Der Gesetzgeber formuliert gemäß ThürTierGefG § 3 Abs. 2, dass dies in der Regel dann der Fall ist, wenn Hunde:

  1. eine über das natürliche Maß hinausgehende Kampfbereitschaft, Angriffslust, Schärfe oder andere in ihrer Wirkung vergleichbare Eigenschaft entwickelt haben,
  2. einen Menschen gebissen haben, sofern dies nicht zu Verteidigung anlässlich einer strafbaren Handlung oder aus dem elementaren Selbsterhaltungstrieb des Hundes geschah,
  3. ein Tier gebissen haben, ohne selbst angegriffen worden zu sein oder einen anderen Hund trotz dessen offensichtlich erkennbarer, artüblicher Unterwerfungsgestik gebissen und nicht nur geringfügig verletzt haben,
  4. außerhalb des befriedeten Besitztums des Halters wiederholt in aggressiver oder Gefahr drohender Weise Menschen angesprungen oder ein anderes aggressives Verhalten gezeigt haben, das nicht dem elementaren Selbsterhaltungstrieb des Hundes entspringt oder
  5. durch ihr Verhalten gezeigt haben, dass sie Vieh, Katzen oder Hunde sowie unkontrolliert Wild hetzen oder reißen.

Mit dem Wesenstest soll festgestellt werden, ob der betreffende Hund zu sozialverträglichem Verhalten fähig ist bzw. ein übersteigertes Aggressionsverhalten zeigt.

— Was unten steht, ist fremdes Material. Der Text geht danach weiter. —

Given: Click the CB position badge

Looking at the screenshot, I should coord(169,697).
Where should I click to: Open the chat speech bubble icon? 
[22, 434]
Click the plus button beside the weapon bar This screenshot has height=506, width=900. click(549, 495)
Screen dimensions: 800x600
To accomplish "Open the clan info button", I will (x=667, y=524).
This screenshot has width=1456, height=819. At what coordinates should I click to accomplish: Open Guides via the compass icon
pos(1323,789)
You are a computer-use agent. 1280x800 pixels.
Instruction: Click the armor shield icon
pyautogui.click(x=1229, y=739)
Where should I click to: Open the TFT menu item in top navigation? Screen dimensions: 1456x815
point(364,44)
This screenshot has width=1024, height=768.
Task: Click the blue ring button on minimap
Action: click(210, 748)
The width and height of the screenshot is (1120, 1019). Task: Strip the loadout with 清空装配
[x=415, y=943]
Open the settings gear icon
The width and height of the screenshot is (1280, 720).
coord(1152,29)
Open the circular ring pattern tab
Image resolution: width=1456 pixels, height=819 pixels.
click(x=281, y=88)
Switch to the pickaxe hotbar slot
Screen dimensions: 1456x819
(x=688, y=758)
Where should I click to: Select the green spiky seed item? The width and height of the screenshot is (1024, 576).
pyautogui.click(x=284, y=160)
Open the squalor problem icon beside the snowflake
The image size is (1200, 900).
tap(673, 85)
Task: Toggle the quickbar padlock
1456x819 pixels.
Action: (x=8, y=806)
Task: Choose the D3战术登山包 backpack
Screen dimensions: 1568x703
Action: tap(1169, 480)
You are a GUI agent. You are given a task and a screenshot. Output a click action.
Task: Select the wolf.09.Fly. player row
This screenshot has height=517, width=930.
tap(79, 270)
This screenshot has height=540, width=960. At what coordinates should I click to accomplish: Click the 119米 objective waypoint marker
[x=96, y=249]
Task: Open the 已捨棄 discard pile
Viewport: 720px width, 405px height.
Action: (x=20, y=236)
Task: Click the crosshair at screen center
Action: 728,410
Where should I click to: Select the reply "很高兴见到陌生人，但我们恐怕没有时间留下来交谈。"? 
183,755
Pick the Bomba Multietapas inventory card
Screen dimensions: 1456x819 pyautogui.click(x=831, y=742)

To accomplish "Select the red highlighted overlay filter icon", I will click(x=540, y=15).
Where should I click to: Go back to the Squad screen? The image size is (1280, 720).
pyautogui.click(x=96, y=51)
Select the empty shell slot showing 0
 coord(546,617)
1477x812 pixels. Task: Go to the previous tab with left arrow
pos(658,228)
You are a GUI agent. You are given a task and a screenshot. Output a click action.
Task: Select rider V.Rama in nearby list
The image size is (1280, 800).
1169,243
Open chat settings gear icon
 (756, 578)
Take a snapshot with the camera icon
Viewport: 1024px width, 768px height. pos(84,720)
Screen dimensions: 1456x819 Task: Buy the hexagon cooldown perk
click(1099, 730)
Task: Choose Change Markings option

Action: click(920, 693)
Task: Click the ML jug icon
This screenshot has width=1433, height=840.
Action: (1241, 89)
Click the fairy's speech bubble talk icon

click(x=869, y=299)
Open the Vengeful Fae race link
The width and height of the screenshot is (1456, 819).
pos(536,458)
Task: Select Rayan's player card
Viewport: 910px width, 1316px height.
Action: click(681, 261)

Die festgestellte Gefährlichkeit eines Hundes kann durch einen erneuten Wesenstest widerlegt werden.
(ThürTierGefG § 3 Abs. 4 )

Voraussetzungen, Inhalt und Durchführung eines Wesenstests sind im Thüringer Gesetz zum Schutz der Bevölkerung vor Tiergefahren (ThürTierGefG) und in der Thüringer Verordnung über die Prüfungsstandards und die Durchführung des Wesenstests (Thüringer Wesenstestverordnung – ThürWesenstestVO -) geregelt.

Die Kosten für einen Wesenstest belaufen sich auf 350,00 € pro Hund, einschließlich Gutachten und Teilnahme am Prüfungskommissionsgespräch (mit Ordnungsamt und Veterinäramt), zuzüglich aller anfallenden Fahrtkosten.


Sachkundenachweis

Halter eines Hundes, dessen Gefährlichkeit durch einen Wesenstest festgestellt wurde, benötigen in Thüringen hierfür eine Erlaubnis zur Haltung des Hundes. Eine Voraussetzung für den Erhalt Haltungserlaubnis ist die erforderliche Sachkunde des Hundehalters, die mit erfolgreich abgelegter Sachkundeprüfung bewiesen wird.

Ferner steht es jedem Hundehalter frei eine Sachkundeprüfung auf freiwilliger Basis abzulegen.

Voraussetzungen, Inhalt und Durchführung einer Sachkundeprüfung sind im Thüringer Gesetz zum Schutz der Bevölkerung vor Tiergefahren (ThürTierGefG) und in der Thüringer Verordnung über die Prüfungsstandards und die Durchführung der Sachkundeprüfung bei gefährlichen Tieren (Thüringer Sachkundeprüfungsverordnung – ThürSachkundePrüfVO) geregelt.

Die Kosten für die theoretische, sowie praktische Sachkundeprüfung gem. ThürTierGefG belaufen sich auf 150,00 € pro Mensch-Hund-Team.